Tensions over the situation on the Korean Peninsula continue to mount as the US and South Korea prepare to hold joint military drills next Monday regardless of North Korea's objections.
"My advice to our leadership is that we not dial back our exercises. The exercises are very important to maintaining the ability of the alliance to defend itself," Joseph Dunford, chairman of the US Joint Chiefs of Staff, told reporters Thursday during his visit to Beijing.
Dunford stressed that the US-South Korean military exercises were "not currently on the table as part of the negotiation at any level".
Earlier Russia and China came up with the "double-freezing" plan which envisaged the suspension of both American-South Korean drills and Pyongyang's missile tests in the troubled region.
However, Washington rejected the initiative.
"I am aware of the US response to this 'double freeze' principle," Russian Foreign Minister Sergei Lavrov told reporters Wednesday. "They believe that legal cannot be exchanged for illegal. However, this is not about getting stuck in being right or thinking about certain falsely understood issues of prestige, but about the future of this region and hundreds of thousands of people who, according to experts, may be affected in the event of hostilities."

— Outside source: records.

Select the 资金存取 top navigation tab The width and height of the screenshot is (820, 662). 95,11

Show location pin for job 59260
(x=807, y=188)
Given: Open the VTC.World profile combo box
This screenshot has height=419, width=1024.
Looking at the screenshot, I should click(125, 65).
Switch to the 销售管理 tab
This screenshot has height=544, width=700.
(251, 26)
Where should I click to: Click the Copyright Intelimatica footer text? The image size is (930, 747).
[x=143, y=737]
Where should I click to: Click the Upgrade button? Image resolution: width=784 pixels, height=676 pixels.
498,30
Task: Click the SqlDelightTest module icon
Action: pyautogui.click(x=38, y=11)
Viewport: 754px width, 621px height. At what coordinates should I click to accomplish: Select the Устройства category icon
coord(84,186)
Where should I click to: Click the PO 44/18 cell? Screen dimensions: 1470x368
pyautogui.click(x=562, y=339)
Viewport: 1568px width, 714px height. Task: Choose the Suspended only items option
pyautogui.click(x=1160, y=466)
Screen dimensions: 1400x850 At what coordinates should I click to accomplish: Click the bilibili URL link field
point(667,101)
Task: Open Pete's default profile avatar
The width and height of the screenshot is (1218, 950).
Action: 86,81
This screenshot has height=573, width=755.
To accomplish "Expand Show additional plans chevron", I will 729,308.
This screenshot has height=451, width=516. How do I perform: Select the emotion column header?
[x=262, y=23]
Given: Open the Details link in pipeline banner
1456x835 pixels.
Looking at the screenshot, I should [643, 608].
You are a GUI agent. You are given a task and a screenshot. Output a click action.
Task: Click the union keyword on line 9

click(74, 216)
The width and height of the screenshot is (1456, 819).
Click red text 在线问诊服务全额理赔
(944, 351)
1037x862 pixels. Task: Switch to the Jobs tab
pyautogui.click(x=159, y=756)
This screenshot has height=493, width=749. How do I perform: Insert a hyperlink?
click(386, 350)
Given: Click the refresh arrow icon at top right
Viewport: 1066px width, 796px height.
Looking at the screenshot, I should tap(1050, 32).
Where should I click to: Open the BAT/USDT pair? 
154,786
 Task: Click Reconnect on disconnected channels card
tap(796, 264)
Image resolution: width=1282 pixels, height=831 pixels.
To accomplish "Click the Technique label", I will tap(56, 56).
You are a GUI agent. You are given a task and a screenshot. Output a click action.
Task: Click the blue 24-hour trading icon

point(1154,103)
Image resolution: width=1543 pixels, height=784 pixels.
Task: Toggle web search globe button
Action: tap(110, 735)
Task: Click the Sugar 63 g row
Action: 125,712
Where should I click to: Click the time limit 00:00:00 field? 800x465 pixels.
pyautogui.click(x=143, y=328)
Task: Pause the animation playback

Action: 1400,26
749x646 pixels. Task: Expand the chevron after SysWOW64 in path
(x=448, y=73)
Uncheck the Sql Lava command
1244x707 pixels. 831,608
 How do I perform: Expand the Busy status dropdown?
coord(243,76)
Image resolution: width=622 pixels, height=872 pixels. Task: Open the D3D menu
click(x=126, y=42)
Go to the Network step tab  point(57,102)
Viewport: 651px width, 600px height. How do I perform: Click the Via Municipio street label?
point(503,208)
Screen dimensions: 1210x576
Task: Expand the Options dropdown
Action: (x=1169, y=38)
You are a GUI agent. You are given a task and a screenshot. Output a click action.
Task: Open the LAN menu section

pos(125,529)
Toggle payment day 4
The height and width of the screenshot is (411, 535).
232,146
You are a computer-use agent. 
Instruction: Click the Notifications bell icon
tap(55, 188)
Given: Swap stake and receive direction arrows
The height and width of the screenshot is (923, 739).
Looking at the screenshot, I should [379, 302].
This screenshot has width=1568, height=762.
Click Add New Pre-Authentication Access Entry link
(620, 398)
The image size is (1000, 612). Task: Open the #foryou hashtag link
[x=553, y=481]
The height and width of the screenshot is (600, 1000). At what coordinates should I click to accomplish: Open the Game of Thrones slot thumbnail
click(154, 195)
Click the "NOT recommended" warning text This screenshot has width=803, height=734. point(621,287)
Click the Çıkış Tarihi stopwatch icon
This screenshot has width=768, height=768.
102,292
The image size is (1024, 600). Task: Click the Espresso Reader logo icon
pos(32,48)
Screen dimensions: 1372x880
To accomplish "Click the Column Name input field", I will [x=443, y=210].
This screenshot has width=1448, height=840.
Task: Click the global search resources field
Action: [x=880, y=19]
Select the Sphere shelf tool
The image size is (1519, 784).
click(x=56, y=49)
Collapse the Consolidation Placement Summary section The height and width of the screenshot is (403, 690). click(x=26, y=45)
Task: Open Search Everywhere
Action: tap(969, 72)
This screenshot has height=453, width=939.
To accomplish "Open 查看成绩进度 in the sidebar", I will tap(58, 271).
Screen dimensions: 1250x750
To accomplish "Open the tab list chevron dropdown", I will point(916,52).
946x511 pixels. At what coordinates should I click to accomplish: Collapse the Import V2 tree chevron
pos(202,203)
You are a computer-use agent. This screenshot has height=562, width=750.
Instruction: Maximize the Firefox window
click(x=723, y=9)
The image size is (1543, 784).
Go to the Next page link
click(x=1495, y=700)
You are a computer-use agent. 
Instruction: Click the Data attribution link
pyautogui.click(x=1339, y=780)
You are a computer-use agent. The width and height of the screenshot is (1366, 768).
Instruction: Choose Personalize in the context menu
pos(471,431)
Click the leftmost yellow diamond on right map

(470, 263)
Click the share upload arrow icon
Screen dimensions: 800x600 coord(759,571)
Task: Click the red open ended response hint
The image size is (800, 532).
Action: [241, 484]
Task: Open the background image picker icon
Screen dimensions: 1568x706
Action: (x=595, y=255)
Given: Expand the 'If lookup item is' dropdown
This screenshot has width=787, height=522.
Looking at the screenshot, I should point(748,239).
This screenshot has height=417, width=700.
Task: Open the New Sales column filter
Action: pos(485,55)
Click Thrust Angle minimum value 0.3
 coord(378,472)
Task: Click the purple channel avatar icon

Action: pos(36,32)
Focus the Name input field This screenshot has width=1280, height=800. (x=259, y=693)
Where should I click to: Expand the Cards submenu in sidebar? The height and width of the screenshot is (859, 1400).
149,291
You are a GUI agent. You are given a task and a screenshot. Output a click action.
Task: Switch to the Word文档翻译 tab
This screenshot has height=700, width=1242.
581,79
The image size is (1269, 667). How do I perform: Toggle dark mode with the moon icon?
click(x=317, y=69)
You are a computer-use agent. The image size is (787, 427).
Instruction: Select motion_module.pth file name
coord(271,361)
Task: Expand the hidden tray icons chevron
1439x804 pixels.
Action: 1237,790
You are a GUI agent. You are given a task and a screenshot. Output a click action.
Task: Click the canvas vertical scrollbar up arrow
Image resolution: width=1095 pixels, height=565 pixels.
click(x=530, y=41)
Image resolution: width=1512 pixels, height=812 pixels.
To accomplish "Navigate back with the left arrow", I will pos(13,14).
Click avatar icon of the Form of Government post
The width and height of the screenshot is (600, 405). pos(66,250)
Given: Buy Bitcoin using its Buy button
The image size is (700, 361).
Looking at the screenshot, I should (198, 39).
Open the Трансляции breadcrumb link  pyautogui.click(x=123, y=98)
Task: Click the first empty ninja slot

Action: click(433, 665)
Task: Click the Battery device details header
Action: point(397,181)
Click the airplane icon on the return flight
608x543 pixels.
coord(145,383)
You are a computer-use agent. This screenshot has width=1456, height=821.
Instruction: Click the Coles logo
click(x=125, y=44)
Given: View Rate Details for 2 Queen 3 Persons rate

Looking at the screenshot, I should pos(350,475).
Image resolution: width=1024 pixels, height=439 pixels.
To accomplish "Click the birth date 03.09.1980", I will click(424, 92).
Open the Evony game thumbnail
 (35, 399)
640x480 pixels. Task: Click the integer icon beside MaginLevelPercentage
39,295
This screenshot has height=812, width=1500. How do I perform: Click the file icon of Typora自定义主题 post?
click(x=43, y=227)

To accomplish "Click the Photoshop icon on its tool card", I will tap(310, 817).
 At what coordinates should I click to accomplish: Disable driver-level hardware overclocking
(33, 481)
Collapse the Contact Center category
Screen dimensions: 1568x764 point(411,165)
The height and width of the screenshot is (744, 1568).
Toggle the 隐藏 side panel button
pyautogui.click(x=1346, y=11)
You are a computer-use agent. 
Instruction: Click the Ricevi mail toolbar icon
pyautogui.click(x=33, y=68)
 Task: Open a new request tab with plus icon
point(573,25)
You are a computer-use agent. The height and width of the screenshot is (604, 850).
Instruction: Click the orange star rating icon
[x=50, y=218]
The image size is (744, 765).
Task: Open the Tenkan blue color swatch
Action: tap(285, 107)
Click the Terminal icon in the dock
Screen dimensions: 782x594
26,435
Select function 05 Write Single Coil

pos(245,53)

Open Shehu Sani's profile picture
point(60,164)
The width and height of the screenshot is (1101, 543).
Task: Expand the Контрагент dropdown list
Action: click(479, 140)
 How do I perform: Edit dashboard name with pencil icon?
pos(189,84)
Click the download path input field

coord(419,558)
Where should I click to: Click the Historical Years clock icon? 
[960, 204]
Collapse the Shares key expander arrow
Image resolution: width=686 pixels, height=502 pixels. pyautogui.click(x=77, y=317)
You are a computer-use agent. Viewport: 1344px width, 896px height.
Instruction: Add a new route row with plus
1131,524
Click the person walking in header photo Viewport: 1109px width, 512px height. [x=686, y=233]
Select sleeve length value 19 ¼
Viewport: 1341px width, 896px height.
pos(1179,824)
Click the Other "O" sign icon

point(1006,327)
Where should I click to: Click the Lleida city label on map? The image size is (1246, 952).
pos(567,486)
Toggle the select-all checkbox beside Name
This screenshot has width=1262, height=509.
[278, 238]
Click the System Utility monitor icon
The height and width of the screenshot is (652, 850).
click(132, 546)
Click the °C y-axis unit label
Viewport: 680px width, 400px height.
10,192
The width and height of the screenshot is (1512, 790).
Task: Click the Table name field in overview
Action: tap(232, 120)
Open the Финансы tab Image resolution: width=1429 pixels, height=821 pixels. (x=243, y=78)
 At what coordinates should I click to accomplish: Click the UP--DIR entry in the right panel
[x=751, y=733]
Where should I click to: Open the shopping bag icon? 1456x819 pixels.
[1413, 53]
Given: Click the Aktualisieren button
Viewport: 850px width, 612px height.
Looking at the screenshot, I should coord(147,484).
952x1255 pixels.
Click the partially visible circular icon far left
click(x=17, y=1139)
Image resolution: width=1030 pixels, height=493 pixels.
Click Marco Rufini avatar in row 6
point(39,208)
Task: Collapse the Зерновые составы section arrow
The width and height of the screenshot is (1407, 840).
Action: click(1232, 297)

"During these 10 days… [the US] could make a move, which will be considered by the Democratic People's Republic of Korea (DPRK) as 'the beginning of the war,' or something could happen to any of the South Korean military facilities which will be regard by the Americans as a'declaration of war' by North Korea," Mirzayan assumed.
In this context, the "double-freezing" plan appears to be the best way to ease tensions and open the door to the diplomatic resolution of the crisis, the academic pointed out.
"This plan is not aimed at the 'final solution' of the problem," Mirzayan highlighted, explaining that one cannot untie the Gordian knot of the Korean crisis at once, "The plan… is aimed precisely at 'freezing' the situation to prevent 'nuclear Armageddon.' After stepping back from the edge of the abyss [the countries] would be able to start a normal negotiation process."
On August 15, during a telephone talk with his Chinese counterpart Wang Yi, German Foreign Minister Sigmar Gabriel said that Germany "understands and supports" the "double-freeze" plan and "stands ready to work with China to continuously call on all parties to strive to promote a peaceful settlement of the issue," the Chinese Foreign Ministry's official website reads.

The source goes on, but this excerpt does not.